Hat IWF-Chefin Christine Lagarde ihr Mandat mit den düsteren Aussagen zum Kapitalbedarf europäischer Banken und zur Schuldenkrise überschritten?

Der IWF neigt bisweilen zu recht pessimistischen Einschätzungen, das ist aber kein Grund für Verstimmungen.

Heimliche Hilfen

Langfristig sollen die Kapitalregeln nach Basel III für Stabilität sorgen. Werden die weltweit umgesetzt, auch in den USA?

Für mehr Finanzstabilität müssen alle Länder das Regelwerk einführen. Die bisher vorliegenden Entwürfe aus den USA enthalten dazu erste Elemente. In Europa sind wir schon weiter. Ich gehe aber davon aus, dass sich weder die USA noch andere Mitgliedsländer den Beschlüssen der G20 entziehen.

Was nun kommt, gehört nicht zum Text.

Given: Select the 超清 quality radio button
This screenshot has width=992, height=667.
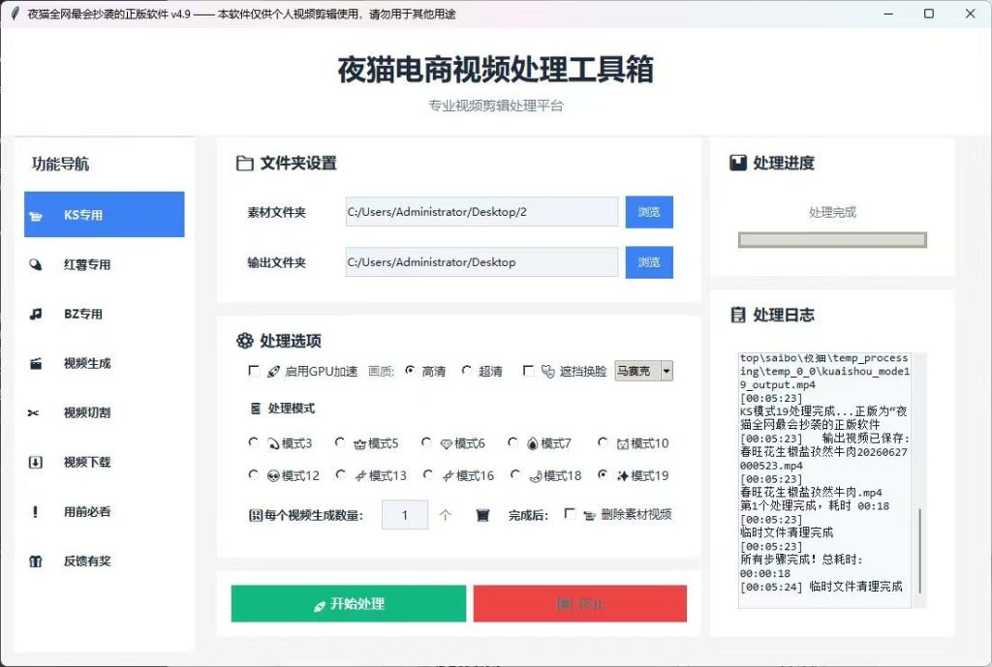Looking at the screenshot, I should click(x=467, y=371).
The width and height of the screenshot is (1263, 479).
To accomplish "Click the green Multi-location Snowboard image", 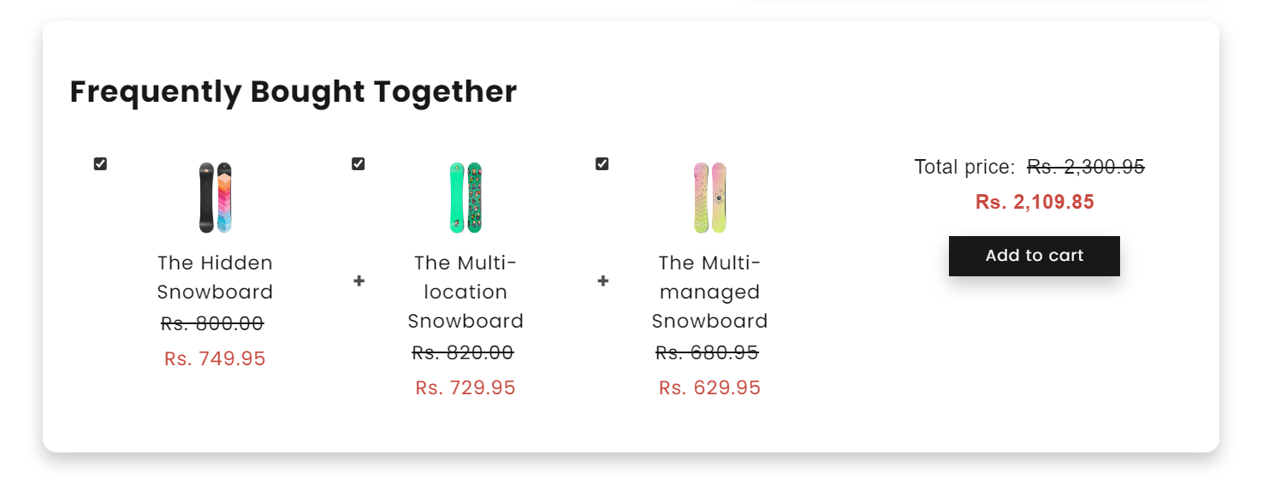I will click(x=465, y=198).
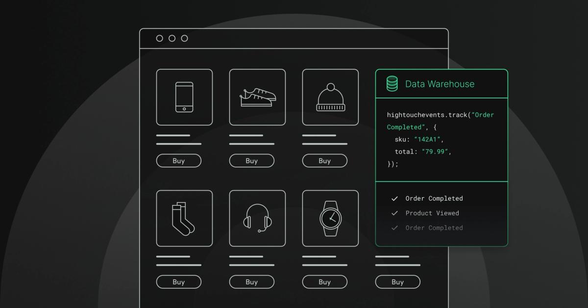588x308 pixels.
Task: Click Buy beneath the wristwatch product
Action: (x=324, y=282)
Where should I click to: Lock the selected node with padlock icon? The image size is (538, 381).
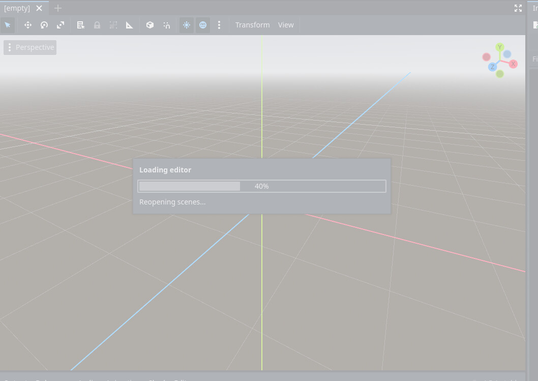(97, 25)
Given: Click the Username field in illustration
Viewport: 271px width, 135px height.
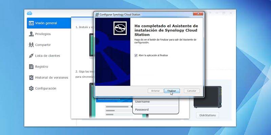Looking at the screenshot, I should [155, 102].
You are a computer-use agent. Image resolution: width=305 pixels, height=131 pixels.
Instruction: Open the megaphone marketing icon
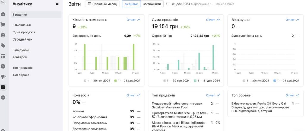click(3, 77)
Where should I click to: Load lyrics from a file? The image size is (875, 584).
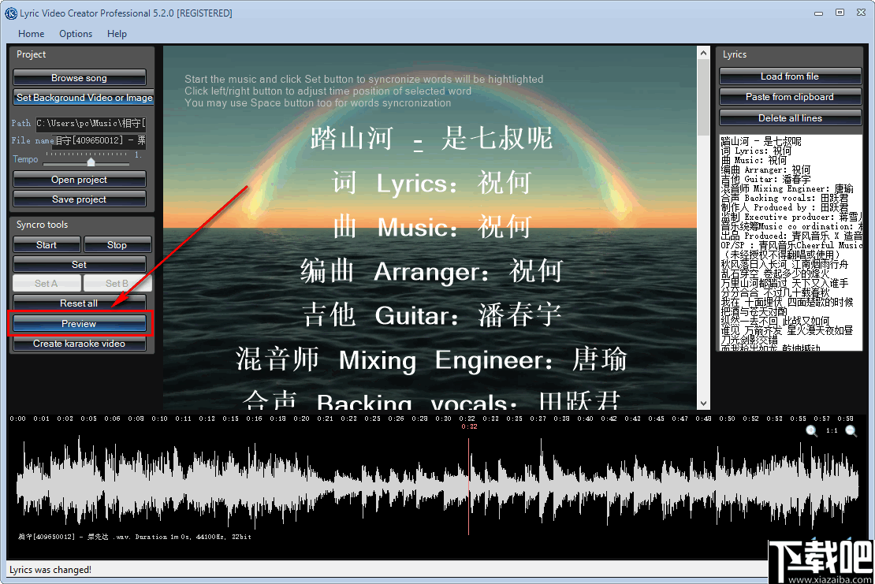click(789, 76)
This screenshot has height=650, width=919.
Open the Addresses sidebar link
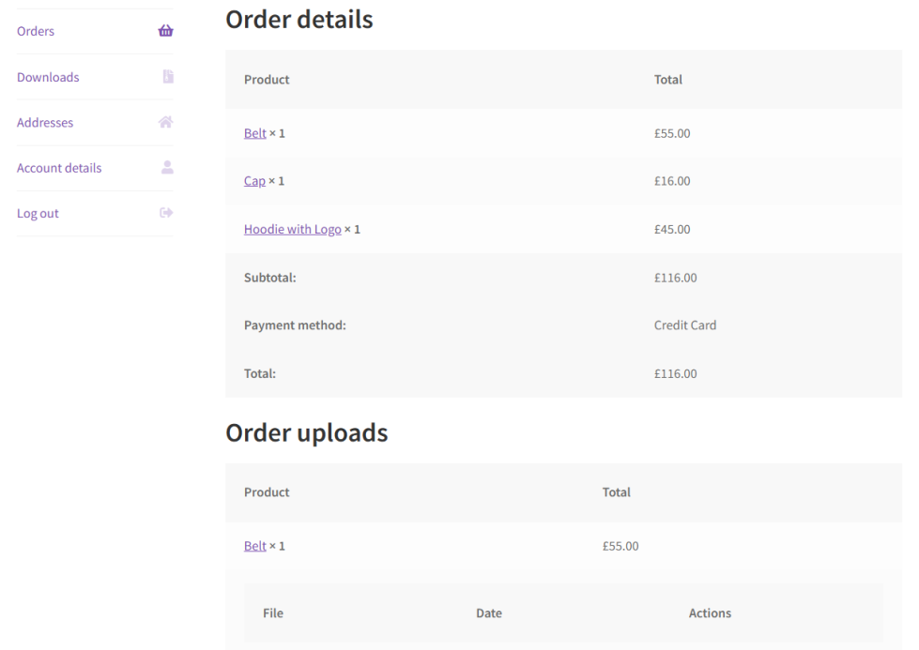45,122
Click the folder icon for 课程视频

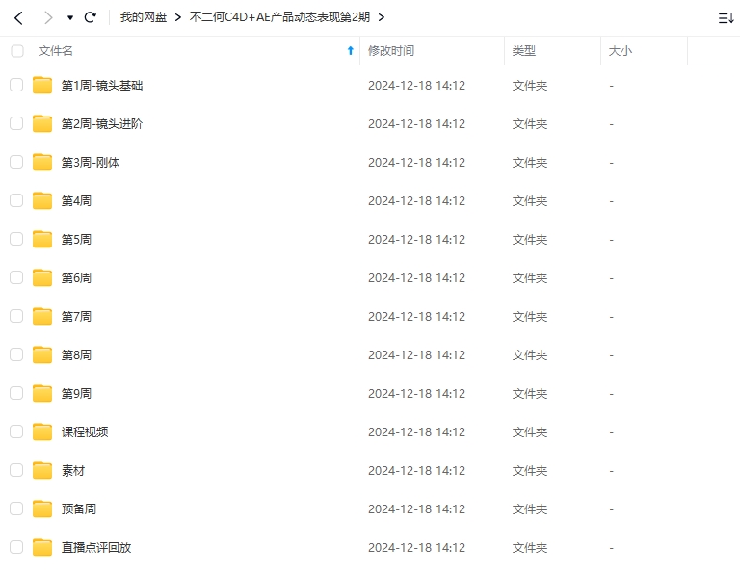42,431
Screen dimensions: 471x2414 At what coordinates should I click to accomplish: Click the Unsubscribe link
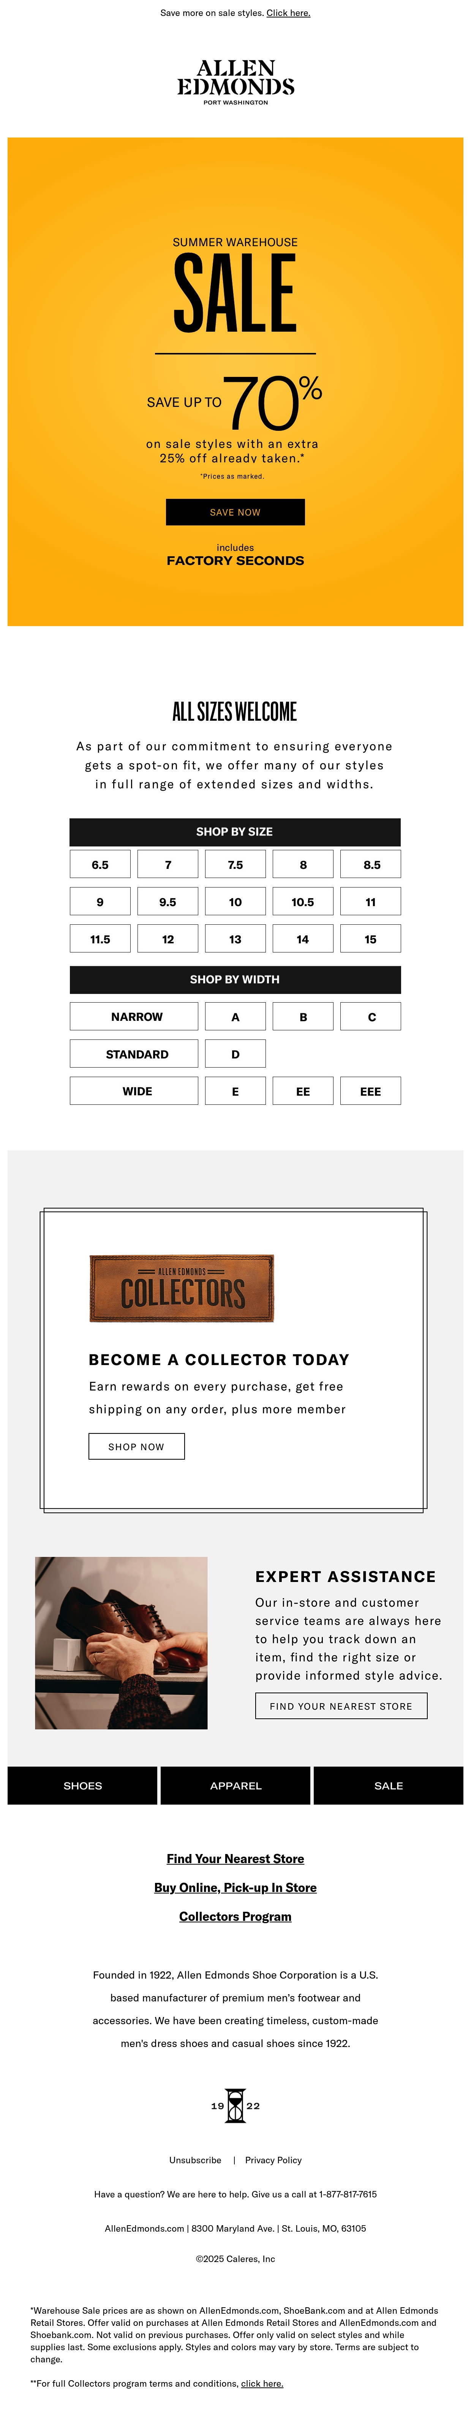click(195, 2159)
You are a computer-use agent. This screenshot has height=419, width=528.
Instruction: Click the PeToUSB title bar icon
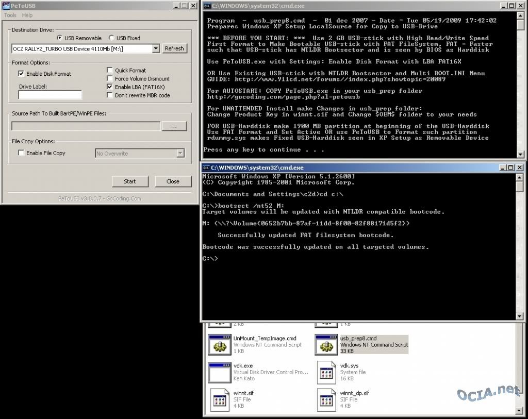pos(5,6)
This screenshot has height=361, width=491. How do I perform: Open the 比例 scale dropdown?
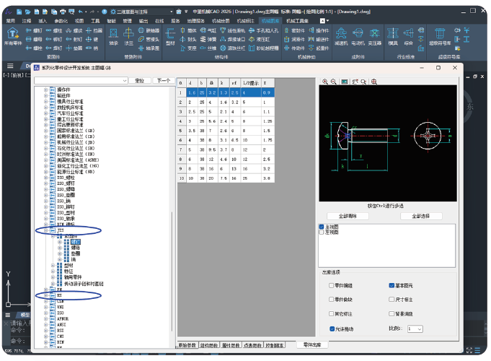pyautogui.click(x=415, y=329)
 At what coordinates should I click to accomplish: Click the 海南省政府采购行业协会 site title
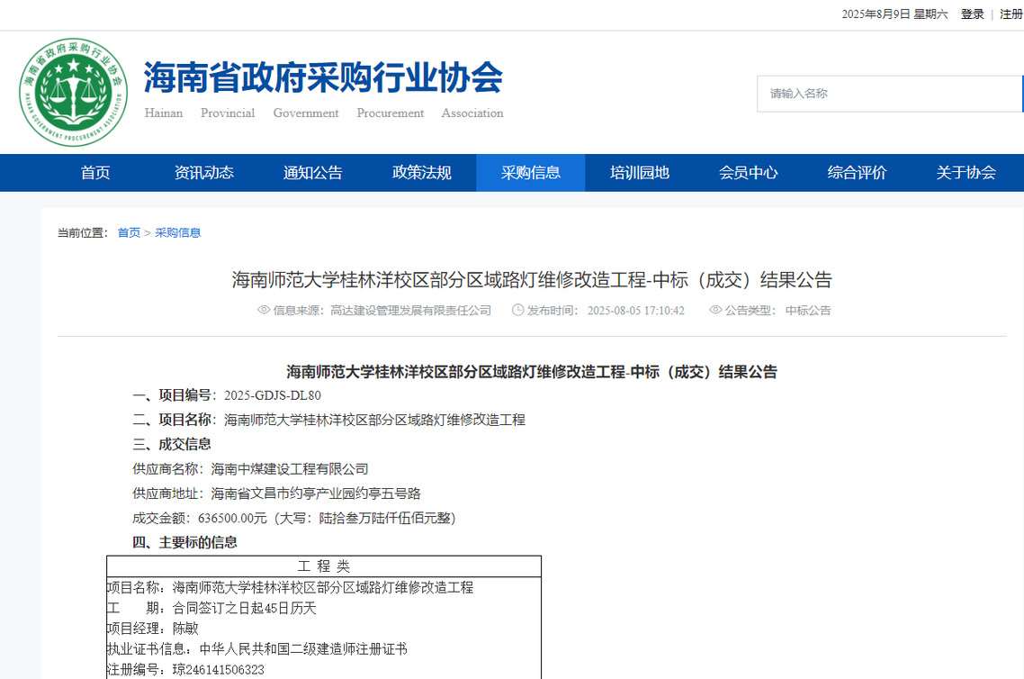point(323,78)
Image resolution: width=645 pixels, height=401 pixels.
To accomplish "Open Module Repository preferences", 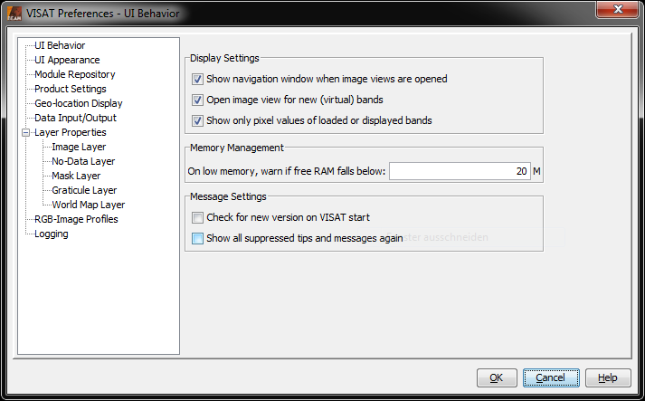I will point(74,74).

Nicht zuletzt waren Unterschiede in der Regulierung eine wesentliche Ursache dieser Finanzkrise. Man wird sich deshalb in der G20 einigen, wie wir uns schon bei anderen Themen geeinigt haben. Die Sonderregeln für sogenannte systemrelevante Banken sind dafür ein gutes Beispiel.

Kritiker sehen darin eine Kapitulation der Aufsicht. Große Banken können weiter darauf vertrauen, vom Steuerzahler gerettet zu werden – weil deren Abwicklung zu große Probleme machen würde.

Es wurde zunächst eine Liste von 29 global tätigen Instituten erstellt, die künftig noch mehr Kapital brauchen, als es die Basel-Regeln ohnehin vorsehen. Das kann aber nur der erste Schritt sein. Den Verantwortlichen ist bewusst, dass der Erfolg aller Regulierung davon abhängt, wie glaubhaft die Drohung ist, dass Banken tatsächlich abgewickelt werden können. Für die als weltweit systemrelevant eingestuften Banken müssen dafür einheitliche Regeln gelten.